Dr Oselin on a Subgroup Analysis of the PEARLS/KEYNOTE-091 Trial in NSCLC

Kersti Oselin, MD, PhD, medical oncologist, North-Estonian Regional Hospital Cancer Center, discusses a subgroup analysis from the phase 3 PEARLS/KEYNOTE-091 study (NCT02504372) of pembrolizumab (Keytruda) in patients with early-stage non‒small-cell lung cancer (NSCLC) following resection.

The randomized, triple-blind phase 3 study evaluated adjuvant pembrolizumab vs placebo in patients with completely resected stage IB to stage IIIA NSCLC. Patients were allowed to receive adjuvant chemotherapy prior to randomization, and the subgroup analysis examined outcomes of those patients who underwent adjuvant chemotherapy. Of the 1177 in the intent-to-treat population, 1010 patients received adjuvant chemotherapy, including 506 in the pembrolizumab arm and 504 in the placebo arm.

The median disease-free survival (DFS) was 58.7 months (95% CI, 39.2–not reached [NR]) for patients who received pembrolizumab vs 34.9 months (95% CI, 28.6-NR) for those who received placebo (HR, 0.73; 95% CI, 0.60-0.89). The DFS benefit was observed for pembrolizumab vs placebo across different subgroups of patients who received adjuvant chemotherapy, including PD-L1 expression level, stage, age, gender, and histology, Oselin says.

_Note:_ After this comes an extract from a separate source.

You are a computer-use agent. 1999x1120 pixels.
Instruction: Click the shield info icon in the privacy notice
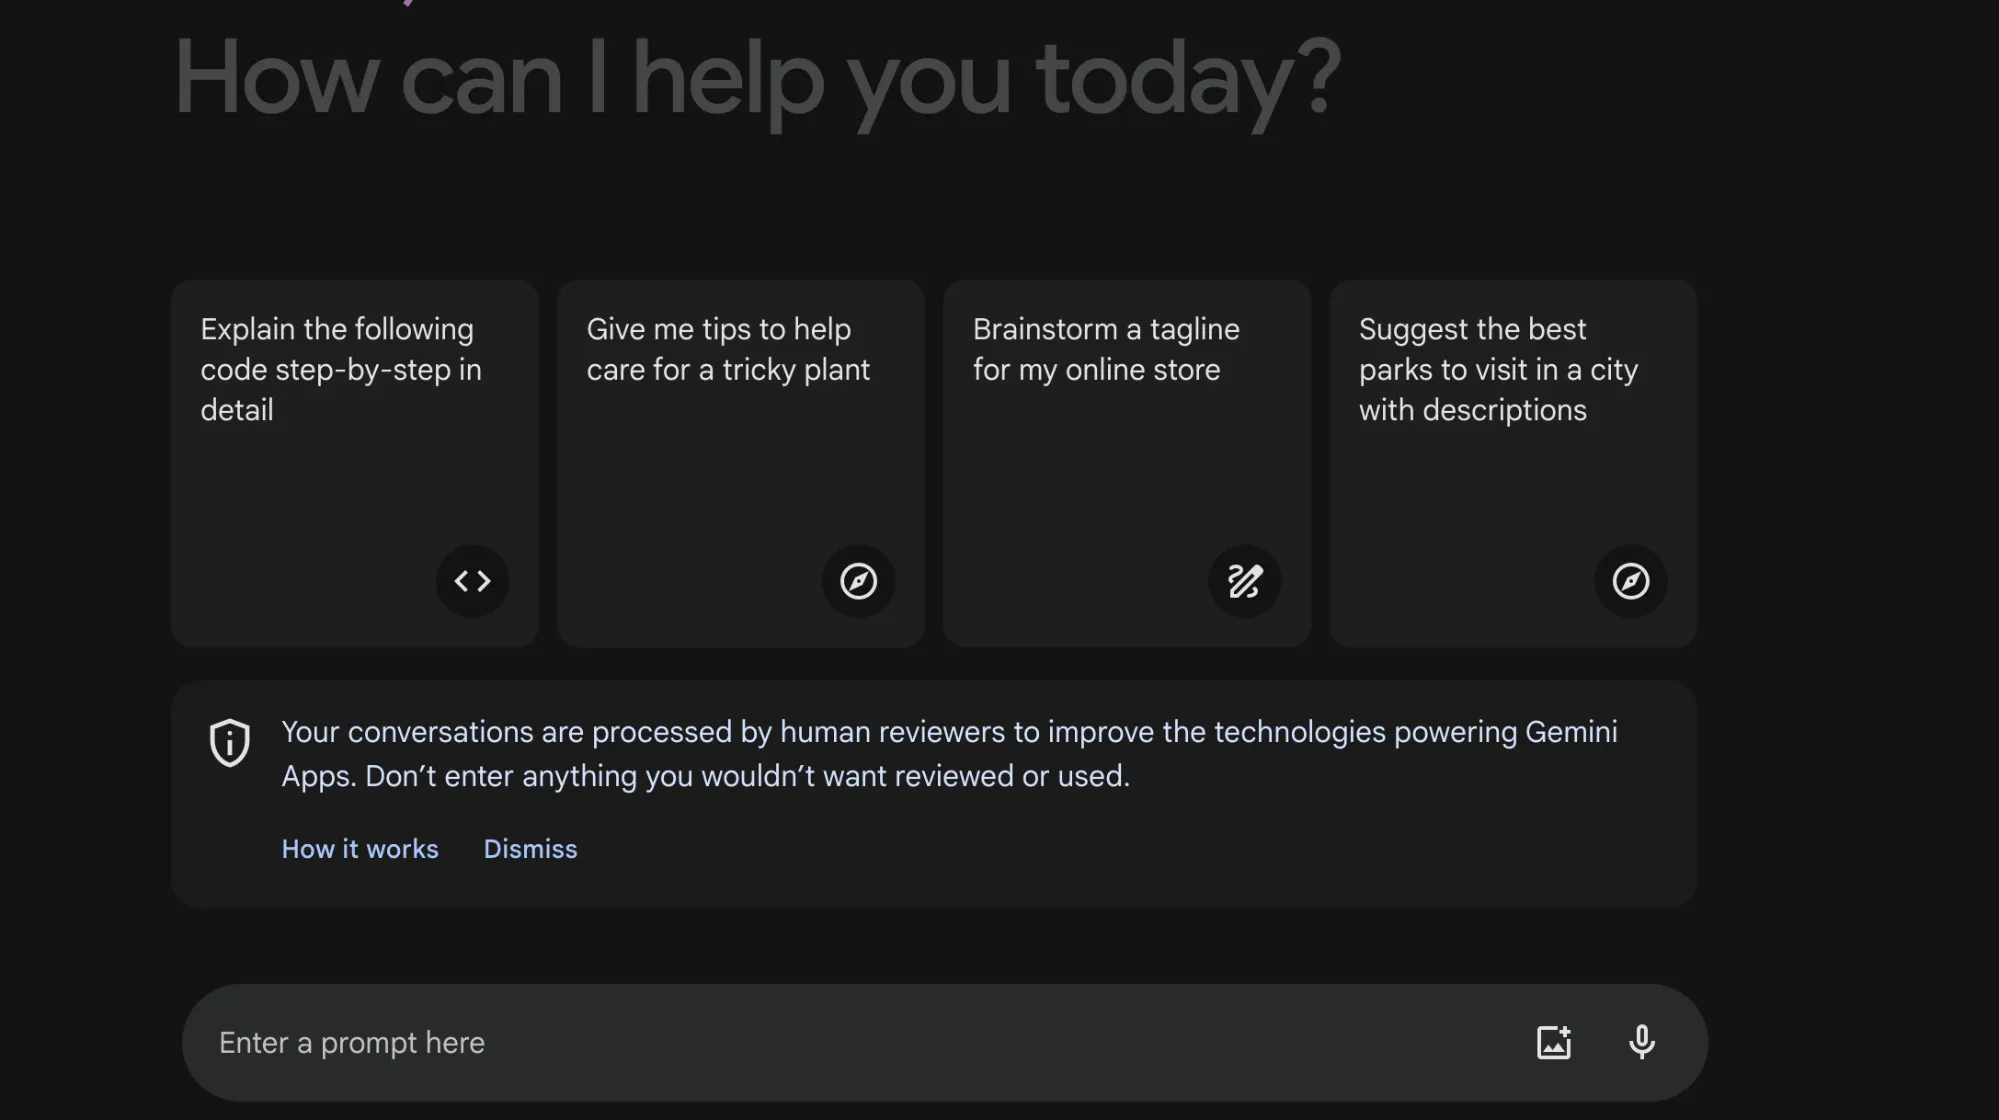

Oselin points out that the study was initiated in 2015, and testing for EGFR mutations was conducted only on a small subset of patients. Although the subgroup analysis showed that this small subset of EGFR-positive patients experienced a benefit with pembrolizumab vs placebo, Oselin concludes that she would not suggest that patients harboring EGFR mutations should receive immunotherapy.